Страница 63 из 64
Валентин вытащил стрелка и положил его на броню. Потом спустился к Сорокину, расстегнул у него на груди комбинезон и приложил ухо к сердцу…
По полю уже ехала санитарная машина. Валентин не стал ждать ее, вскочил в люк своего танка и скомандовал: «Вперед!»
За эти несколько минут колонна ушла далеко, и Рыжков прибавил скорость.
Валентин все так же стоял в открытом люке и смотрел в бегущую ему навстречу степь. Ветер выбивал из глаз слезы, он смахивал их, но не уходил со своего места. Пристально и задумчиво глядя на мелкие волны наметенного ветром снега, он думал о судьбе своих товарищей и о своей собственной судьбе думал.

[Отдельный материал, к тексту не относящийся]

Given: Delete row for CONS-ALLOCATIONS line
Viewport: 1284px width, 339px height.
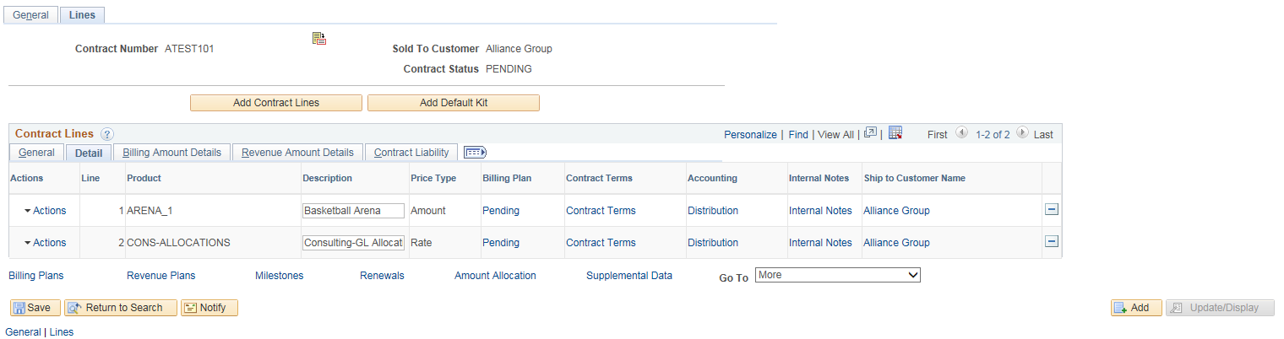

Как жаль, что рядом нет отца, как было бы важно увидеться им сейчас, когда так много пережито. Может быть, он был к отцу и несправедлив. В конце концов, он только начинает жить, а отец уже прошел суровую школу. Недаром же он стал генералом, командующим целой армией… А мать?… Почему она была так грустна во время последней встречи? Что у нее на душе? Как живет она одна, без семьи? Странно, очень странно… А ведь когда-то было детство. Ему строго-настрого запрещали подходить, близко к реке, переходить одному широкие улицы, зажигать спички!… И как будто это было так недавно, в то же время словно это было не в его, а в чьей-то чужой жизни. Возможно, вычитано из книг.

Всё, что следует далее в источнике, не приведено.